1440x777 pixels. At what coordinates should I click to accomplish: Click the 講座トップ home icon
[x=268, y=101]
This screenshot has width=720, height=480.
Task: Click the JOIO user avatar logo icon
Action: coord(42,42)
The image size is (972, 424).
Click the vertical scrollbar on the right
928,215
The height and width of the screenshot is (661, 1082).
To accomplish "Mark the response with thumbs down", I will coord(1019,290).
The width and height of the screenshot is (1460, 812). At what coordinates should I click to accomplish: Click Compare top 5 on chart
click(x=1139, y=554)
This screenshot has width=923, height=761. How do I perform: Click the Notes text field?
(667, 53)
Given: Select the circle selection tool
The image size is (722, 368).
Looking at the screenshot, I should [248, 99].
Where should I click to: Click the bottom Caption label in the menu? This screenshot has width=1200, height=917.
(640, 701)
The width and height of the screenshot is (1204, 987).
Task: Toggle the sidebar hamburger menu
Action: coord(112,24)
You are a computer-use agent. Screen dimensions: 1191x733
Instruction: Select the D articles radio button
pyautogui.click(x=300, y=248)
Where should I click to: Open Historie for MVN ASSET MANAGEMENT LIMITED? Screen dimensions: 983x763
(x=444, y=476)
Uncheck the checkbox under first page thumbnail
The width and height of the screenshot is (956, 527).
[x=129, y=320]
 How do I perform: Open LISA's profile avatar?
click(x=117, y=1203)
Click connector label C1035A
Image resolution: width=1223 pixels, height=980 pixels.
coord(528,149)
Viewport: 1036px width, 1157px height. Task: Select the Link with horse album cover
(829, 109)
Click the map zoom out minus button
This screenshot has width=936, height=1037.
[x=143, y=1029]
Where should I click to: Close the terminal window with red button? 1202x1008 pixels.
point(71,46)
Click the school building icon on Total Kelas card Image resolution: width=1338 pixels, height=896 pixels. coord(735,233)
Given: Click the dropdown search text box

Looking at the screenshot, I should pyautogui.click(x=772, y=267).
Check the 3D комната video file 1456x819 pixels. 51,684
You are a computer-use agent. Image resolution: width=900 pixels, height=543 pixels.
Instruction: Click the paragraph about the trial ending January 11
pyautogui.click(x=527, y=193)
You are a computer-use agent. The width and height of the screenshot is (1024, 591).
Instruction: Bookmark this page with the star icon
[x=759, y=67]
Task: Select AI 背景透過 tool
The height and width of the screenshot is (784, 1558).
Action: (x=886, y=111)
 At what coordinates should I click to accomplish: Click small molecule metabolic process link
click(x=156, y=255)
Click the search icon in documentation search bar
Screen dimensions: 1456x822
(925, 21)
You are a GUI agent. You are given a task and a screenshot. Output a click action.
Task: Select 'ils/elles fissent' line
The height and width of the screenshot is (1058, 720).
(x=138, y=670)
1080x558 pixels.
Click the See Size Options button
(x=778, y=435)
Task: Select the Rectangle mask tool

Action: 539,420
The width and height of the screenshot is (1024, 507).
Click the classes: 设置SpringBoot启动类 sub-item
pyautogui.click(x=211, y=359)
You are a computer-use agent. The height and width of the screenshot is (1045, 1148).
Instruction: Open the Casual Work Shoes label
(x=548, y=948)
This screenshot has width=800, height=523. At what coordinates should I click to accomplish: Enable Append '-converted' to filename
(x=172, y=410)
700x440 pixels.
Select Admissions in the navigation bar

----------------

# [Stated problem]
Please render the lines of the listing as a Markdown table, beginning at the line containing "This screenshot has width=800, height=523." and continuing through the end of the listing. Use the columns "Row" for the row number and "Line" for the line itself, and skip any blank lines.

# [Written answer]
| Row | Line |
|---|---|
| 1 | This screenshot has width=800, height=523. At what coordinates should I click to accomplish: Enable Append '-converted' to filename |
| 2 | (x=172, y=410) |
| 3 | 700x440 pixels. |
| 4 | Select Admissions in the navigation bar |